-- START Page --

Boards and senior management need to take responsibility for safeguarding the trust in and reputation of their organisation by prioritising the security, resilience and use of their data and systems. As well as espousing a digital strategy for the future, incumbent and challenger banks need to ensure:
- the IT risk management and IT security arrangements are sufficiently robust;
- all IT assets are actively managed, including through risk assessments to adequately understand the threats and vulnerabilities to them;
- all the systems and processes that support your business services, including all the third-party relationships, are understood and being actively managed;
- their IT risk profile is understood and consistent with the overall bank’s risk appetite; and
- IT strategy is aligned with the business strategy.
As outlined in the Central Bank’s Guidelines on Information Technology and Cybersecurity Risks10 Boards and senior management across the financial services sector need to more actively engage in the oversight of technology risk. This requires having both the necessary skill set and mindset at these senior levels to understand the evolving technology landscape and make informed decisions about it. The technical changes that are sweeping through financial services need to be accompanied by governance and risk management changes.

-- END Page --
-- START Given material --

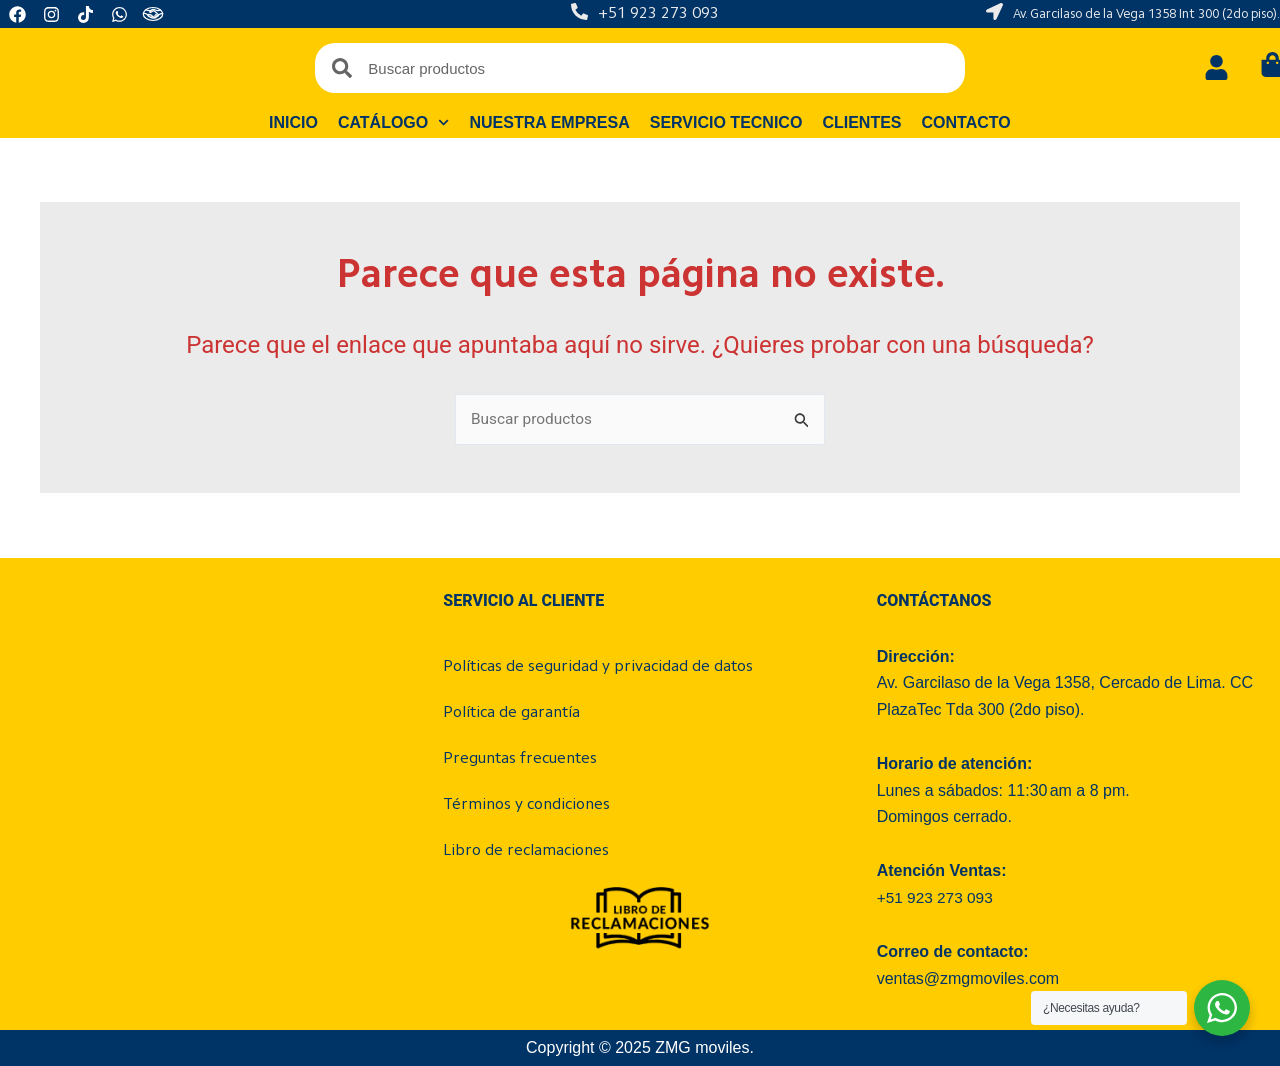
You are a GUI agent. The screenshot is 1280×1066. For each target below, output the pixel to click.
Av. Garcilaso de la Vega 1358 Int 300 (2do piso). (1146, 14)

-- END Given material --

▶ Task directions:
In the passage on IT risk oversight at banks, copy word for word the stretch starting with "As outlined in" and going on through "risk management changes.".

▶ Solution:
As outlined in the Central Bank’s Guidelines on Information Technology and Cybersecurity Risks10 Boards and senior management across the financial services sector need to more actively engage in the oversight of technology risk. This requires having both the necessary skill set and mindset at these senior levels to understand the evolving technology landscape and make informed decisions about it. The technical changes that are sweeping through financial services need to be accompanied by governance and risk management changes.